Modelos nacionales en crisis

Luis Miguel Rionda

México es un país que ha sabido transitar sin demasiados sobresaltos por varios modelos de desarrollo; desde aquel viejo patrón que mi generación conoció como el del “desarrollo estabilizador” (1954-1970), como fue bautizado por su principal ideólogo, don Antonio Ortiz Mena, secretario de Hacienda de los presidentes López Mateos y Díaz Ordaz. Luego padecimos el populismo autoritario que se implantó en buena parte de América Latina y en muchos de los países “no alineados”. Esto fue durante los gobiernos de la “docena trágica” (Luis Echeverría y José López Portilo, 1970-1982). La irresponsabilidad y la frivolidad de los dos monarcas sexenales despilfarraron la nueva riqueza petrolera nacional, desperdiciando la mayor oportunidad que se ha tenido para salir de la pobreza.

A nivel mundial la crisis global del petróleo llevó al desastre económico, y facilitó en los años ochenta el arribo del thatcherismo y la reaganomics, que impusieron un capitalismo descarnado, con el armamentismo y la guerra económica como vías para derrotar al bloque soviético a fines de esa década.

En México, ese nuevo modelo de economía de mercado global fue etiquetado, de manera poco precisa, como el del “neoliberalismo”, que se ensayó durante el gobierno de Miguel de la Madrid, y se consolidó durante los de Carlos Salinas y Ernesto Zedillo (1982-2000). El nuevo modelo abrió al país a la competencia económica y a su integración en los flujos comerciales y financieros de la globalización.

Los gobiernos del nuevo milenio, o de las alternancias, encabezados por Vicente Fox, Felipe Calderón y Enrique Peña, mantuvieron en esencia el esquema de integración al bloque norteamericano, la apertura a las inversiones y la desestatización de la economía nacional. Se acumularon cinco lustros de una conducción sobria y conservadora de la materia económica, explicable en buena medida por la nueva autonomía de instituciones clave como el Banco de México, la Condusef, la CNBS y otras. La economía dejó de ser manejada “desde Los Pinos” (Echeverría dixit), y se puso en manos de profesionales con libertad de decisión.

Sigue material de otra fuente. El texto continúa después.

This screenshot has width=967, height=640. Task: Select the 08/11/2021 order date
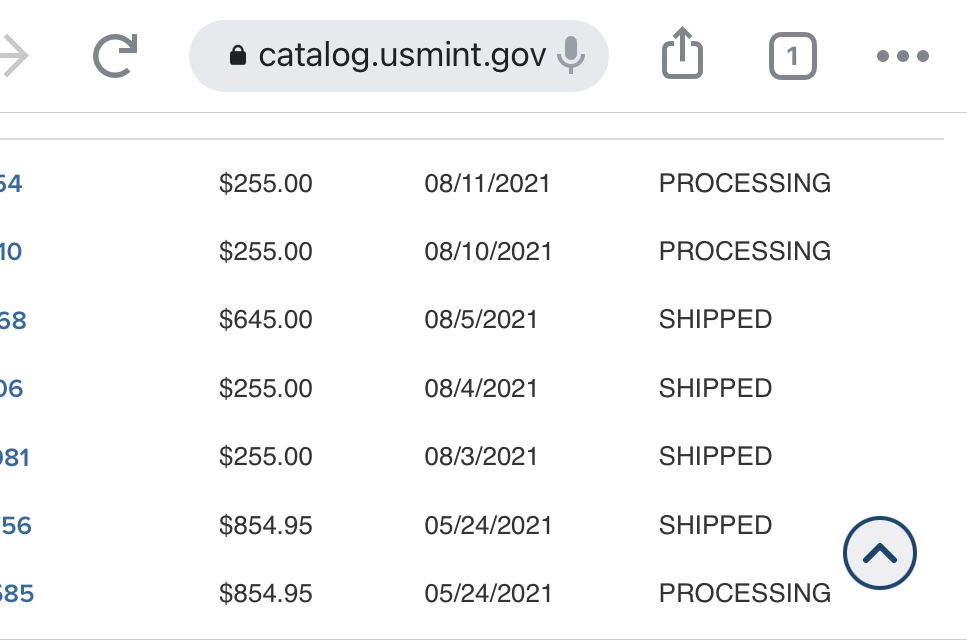(487, 184)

La estabilidad lograda se tradujo en una lenta pero sostenida recuperación del crecimiento del Producto Interno Bruto, tanto el nacional como el per capita. Las generaciones nacidas a partir de los ochenta ya no conocieron las crisis de fin de sexenio, la inflación de dos dígitos, el mercado negro de productos de primera necesidad, el contrabando —la “fayuca”— presente en cualquier tianguis o mercado, el desempleo de dos dígitos, la pobreza extrema generalizada, y la ausencia de ahorro familiar y de programas de retiro no subsidiados por el erario.

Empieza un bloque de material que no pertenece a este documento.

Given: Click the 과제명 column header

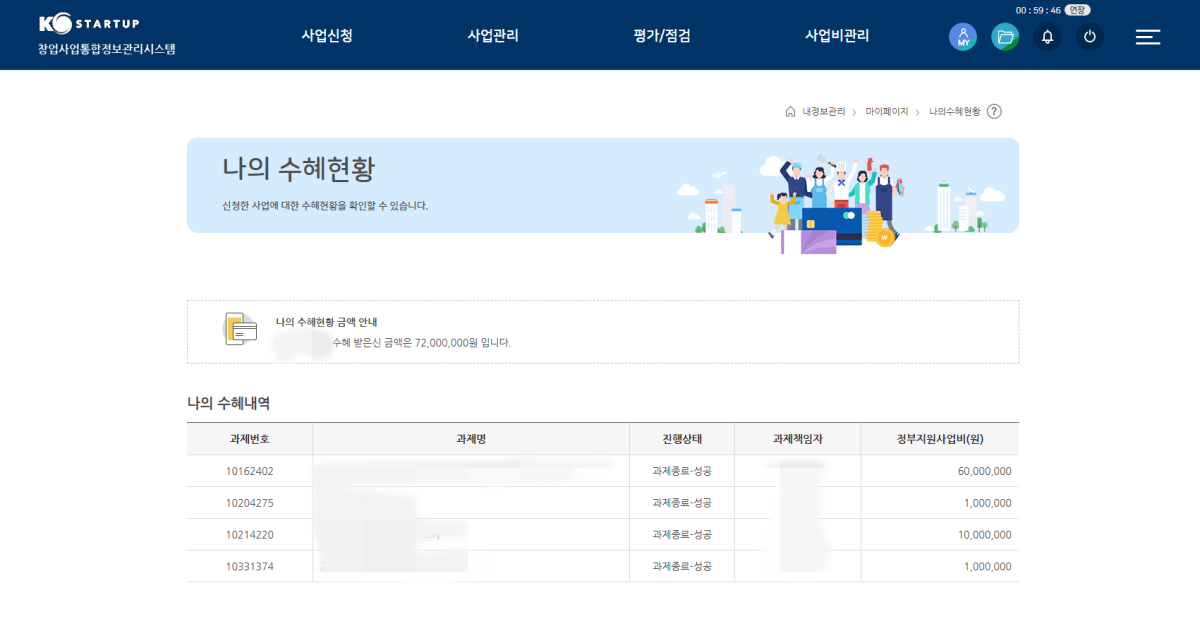Looking at the screenshot, I should [x=470, y=439].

Hoy, desde una nueva ideología oficialista, se pretende descalificar al modelo “neoliberal”, y sustituirlo por otro que todavía a la fecha no sabemos cómo identificar y caracterizar. Recién el presidente López Obrador lo bautizó como “humanismo mexicano”; pero para mí sería más apropiado etiquetarlo como “neopopulismo”. Parece consistir en el desprecio por la creación de riqueza, y la preferencia por la distribución de la misma. Un Estado que recupera su protagonismo económico, y refuerza sus monopolios en sectores clave como el energético. Ha regresado la política de los subsidios generalizados, como lo fueron los “precios de garantía” a ciertos productos, el control artificial de la inflación mediante subsidios al consumo —como los energéticos—; el clientelismo como práctica de control electoral; la educación pública y la cultura como vehículos de adoctrinamiento; el desprecio a la técnica y al conocimiento en favor de la lealtad a los liderazgos carismáticos; etcétera.

Temo que este cambio de modelo se ha impuesto como dogma de fe para la nueva mayoría que emergió de las elecciones de 2018. Pero esas elecciones no fueron un referendo sobre la mudanza de paradigma. Para ello se hubiese requerido de una profunda reforma del documento fundacional de la República: la Constitución. Ahí se hubiera impuesto un profundo y cuidadoso debate sobre un cambio de fondo, a la manera como todavía lo están ensayando los chilenos. Pero no ha sido así: la pomposa 4T se ha implantado mediante reformas legales de segundo nivel, sin la necesaria deliberación y consulta.

Estas imposiciones han lastimado a muchos, y es muy probable que el castillo de naipes se derribe a fuerza de votos, evidenciando sus bases endebles.